Agriculture finance is critical for eradicating hunger and extreme poverty

A section of stakeholders at the meeting
18/04/2019

Participants at the just ended stakeholder engagement on agriculture financing under the Ghana agriculture investment Plan (GhAIP) have underscored the need to create the necessary enabling environment to attract investment into the agriculture sector.

Access to credit/finance by agri-food sector and actors along the commodity value chains in Ghana is limited not only because of the inherent risk in agriculture but also due to inadequate agriculture financing instruments and lack of a consensus innovative financing model or arrangement for the agriculture sector.

To attract substantial and sustained financial support for the agric sector, there is the need to collaborate with all relevant stakeholders to develop innovative financing models or instruments for the country’s agriculture which will de-risk and eliminate bottlenecks associated with agricultural financing in Ghana.

Transforming the agricultural sector in Ghana

The Government of Ghana is developing its Agriculture Investment Plan aimed at transforming the agricultural sector through a more focused, prioritized and robust plan with emphasis on multi-sectorial linkages for a holistic and structured delivery of results.

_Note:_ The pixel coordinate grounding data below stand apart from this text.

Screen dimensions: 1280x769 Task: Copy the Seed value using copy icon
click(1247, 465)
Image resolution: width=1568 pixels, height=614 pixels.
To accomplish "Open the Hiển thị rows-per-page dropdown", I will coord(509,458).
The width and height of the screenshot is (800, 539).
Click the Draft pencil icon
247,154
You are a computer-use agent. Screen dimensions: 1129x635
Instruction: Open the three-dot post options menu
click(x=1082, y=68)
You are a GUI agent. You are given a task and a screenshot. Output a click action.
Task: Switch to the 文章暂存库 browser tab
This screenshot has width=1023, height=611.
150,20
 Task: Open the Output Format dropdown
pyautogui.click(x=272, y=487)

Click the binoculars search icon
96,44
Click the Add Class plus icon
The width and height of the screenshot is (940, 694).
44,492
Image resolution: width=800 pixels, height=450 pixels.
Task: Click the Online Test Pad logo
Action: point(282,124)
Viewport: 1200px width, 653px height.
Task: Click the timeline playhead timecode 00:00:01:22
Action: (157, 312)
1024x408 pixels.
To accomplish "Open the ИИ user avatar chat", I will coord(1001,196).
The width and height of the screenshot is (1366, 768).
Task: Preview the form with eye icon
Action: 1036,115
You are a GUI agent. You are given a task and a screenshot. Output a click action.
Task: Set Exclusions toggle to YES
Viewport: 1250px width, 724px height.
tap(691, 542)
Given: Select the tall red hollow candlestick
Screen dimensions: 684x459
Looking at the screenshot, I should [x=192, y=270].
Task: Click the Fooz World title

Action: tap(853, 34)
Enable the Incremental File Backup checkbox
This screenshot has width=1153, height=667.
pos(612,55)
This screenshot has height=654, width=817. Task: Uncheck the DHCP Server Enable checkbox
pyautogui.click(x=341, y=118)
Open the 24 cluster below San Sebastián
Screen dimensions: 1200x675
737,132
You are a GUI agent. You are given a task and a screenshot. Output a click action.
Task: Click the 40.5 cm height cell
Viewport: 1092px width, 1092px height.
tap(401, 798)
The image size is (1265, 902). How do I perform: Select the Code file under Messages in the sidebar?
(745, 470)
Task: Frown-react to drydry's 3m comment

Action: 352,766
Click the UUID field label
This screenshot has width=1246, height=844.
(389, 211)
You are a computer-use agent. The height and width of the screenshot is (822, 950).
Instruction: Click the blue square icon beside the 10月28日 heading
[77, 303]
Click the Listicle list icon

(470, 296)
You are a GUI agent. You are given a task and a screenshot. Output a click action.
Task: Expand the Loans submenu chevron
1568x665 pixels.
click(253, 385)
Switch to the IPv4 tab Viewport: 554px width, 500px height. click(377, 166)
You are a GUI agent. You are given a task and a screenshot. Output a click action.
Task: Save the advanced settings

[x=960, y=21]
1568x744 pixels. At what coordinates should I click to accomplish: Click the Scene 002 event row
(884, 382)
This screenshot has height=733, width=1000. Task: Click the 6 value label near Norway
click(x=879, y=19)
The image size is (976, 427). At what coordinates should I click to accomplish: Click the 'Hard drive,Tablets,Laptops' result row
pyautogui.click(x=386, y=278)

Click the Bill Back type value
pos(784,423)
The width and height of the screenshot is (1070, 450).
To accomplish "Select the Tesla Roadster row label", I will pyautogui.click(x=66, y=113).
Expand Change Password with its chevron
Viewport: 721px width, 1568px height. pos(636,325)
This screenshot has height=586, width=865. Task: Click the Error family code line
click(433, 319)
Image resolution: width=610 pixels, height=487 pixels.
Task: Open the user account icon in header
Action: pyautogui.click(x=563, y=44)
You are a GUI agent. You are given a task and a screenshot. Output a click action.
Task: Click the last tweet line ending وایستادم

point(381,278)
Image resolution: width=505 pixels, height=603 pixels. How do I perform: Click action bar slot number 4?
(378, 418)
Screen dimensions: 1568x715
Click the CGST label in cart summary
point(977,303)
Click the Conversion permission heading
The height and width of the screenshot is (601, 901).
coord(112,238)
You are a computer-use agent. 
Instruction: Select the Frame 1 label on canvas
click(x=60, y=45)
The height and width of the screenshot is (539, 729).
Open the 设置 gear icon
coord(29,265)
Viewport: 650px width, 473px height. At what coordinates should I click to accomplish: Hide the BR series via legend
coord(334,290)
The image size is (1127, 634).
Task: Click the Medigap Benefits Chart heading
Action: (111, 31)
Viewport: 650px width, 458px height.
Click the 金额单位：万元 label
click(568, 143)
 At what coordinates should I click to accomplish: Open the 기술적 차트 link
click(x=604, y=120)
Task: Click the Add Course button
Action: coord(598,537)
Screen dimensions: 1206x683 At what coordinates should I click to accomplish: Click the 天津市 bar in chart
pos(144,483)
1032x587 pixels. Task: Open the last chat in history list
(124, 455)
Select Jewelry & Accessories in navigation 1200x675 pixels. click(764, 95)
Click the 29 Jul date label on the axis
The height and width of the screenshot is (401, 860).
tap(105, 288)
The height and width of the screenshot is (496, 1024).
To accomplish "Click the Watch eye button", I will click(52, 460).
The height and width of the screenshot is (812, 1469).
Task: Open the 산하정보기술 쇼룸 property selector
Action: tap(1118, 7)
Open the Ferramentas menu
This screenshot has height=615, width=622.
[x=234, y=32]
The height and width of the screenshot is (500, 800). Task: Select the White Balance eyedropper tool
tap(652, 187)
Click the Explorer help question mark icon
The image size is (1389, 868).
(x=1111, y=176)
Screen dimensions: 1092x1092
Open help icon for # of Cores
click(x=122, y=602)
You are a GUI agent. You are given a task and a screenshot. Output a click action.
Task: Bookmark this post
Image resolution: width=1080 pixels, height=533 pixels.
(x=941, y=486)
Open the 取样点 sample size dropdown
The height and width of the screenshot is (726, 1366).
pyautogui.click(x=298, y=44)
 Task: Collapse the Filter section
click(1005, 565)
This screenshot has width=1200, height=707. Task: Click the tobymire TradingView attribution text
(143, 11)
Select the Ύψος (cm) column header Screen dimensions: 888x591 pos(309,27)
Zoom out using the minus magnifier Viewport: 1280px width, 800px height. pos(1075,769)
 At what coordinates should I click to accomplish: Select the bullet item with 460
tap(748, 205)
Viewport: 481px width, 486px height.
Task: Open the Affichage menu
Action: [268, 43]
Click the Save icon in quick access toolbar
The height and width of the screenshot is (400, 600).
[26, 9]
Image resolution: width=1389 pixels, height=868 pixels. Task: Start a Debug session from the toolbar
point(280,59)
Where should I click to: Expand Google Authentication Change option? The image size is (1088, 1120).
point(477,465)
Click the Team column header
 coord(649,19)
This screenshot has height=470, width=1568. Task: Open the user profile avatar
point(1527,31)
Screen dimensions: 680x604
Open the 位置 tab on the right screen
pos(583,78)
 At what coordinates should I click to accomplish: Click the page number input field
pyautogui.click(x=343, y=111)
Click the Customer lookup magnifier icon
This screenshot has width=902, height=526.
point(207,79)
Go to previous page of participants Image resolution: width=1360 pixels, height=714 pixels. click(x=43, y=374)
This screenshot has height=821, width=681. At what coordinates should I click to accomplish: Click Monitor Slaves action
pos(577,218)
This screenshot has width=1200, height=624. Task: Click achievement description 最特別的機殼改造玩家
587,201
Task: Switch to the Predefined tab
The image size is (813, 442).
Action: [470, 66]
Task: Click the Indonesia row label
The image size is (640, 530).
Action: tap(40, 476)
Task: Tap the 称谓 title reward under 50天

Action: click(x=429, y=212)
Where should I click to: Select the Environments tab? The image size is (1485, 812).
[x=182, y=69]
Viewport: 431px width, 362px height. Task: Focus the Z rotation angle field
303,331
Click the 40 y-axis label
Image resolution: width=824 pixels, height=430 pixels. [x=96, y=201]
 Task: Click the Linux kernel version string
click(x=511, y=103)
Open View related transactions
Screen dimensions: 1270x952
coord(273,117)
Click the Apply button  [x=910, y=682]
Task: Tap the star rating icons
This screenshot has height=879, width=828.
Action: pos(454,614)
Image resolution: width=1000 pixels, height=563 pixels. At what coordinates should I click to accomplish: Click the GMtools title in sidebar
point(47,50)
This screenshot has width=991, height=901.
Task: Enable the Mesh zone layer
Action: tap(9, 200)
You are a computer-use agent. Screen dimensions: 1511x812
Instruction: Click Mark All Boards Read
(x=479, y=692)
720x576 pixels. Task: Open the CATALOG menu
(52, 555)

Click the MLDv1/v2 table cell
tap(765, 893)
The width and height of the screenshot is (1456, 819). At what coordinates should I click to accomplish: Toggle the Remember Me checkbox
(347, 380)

When completed and implemented, the Ghana Agriculture Investment Plan (GhAIP) will ensure that the government’s vision of a modernised agriculture culminating in a structurally transformed economy and evidence in food security, employment opportunities and reduced poverty” is achieved. The GhAIP provides a menu of policy tools that will enable the government to harmonize all the interventions and flagship programmes in the sector, align donors’ interventions to Government’s priorities, manage investments for results, effectively leverage private sector investments and account for results.

The business and innovative financing model that is being proposed in the GhAIP along selected commodity value chains needs to be interrogated to allow for the main actors to bring on board their thoughts, realities and experience on the model to drive its successful joint implementation. The financial institutions are pivotal to the overall implementation of GhAIP and the need for their engagement. 

Speaking on behalf of the Food and Agriculture Organization of the United Nation (FAO) at the event, the Regional Programme Leader Mr. Ade Freeman noted that at least USD$80 billion would be needed in annual investments to meet the growing demand for food globally.

“There is increasing need to invest in agriculture due to various factors such as population growth, changing dietary preferences of the growing middle class towards higher value food products and climate risks” He said.

The Regional Programme Leader noted that agriculture finance is critical for eradicating hunger and extreme poverty, raising the incomes and economic resilience of food-insecure population that overwhelmingly rely on agriculture for their livelihoods, and providing good quality jobs, especially for the burgeoning youthful population.

Priority programme areas of the GhAIP

GhAIP has four (4) programme areas, namely: Programme Area 1: Sector Administration and Management; Programme Area 2: Crop and Livestock Development; Programme Area 3: Agribusiness Development and Programme Area 4: Sustainable Land and Environment Management.

Programme Area 3 of the GhAIP, Agribusiness Development, aims at creating the necessary enabling environment by government for private sector to invest and grow the Agricultural sector. Increased investment in the sector can be stimulated through increased and sustainable access to innovative financing. Innovative financing instruments such as Agricultural Risk Sharing, Agricultural Finance and Credit Facilities, Capital Market Instruments for Agriculture among others were proposed to crowd in financing from the private sector as well as build an environment of confidence for the financial institutions to provide financing while taking advantage of the inherent opportunities in the sector.

The stakeholder engagement also provided opportunity to financial institutions to share and discuss innovations that will best suit them and put mechanisms in place to allow for their full participation in the implementation of the investment plan.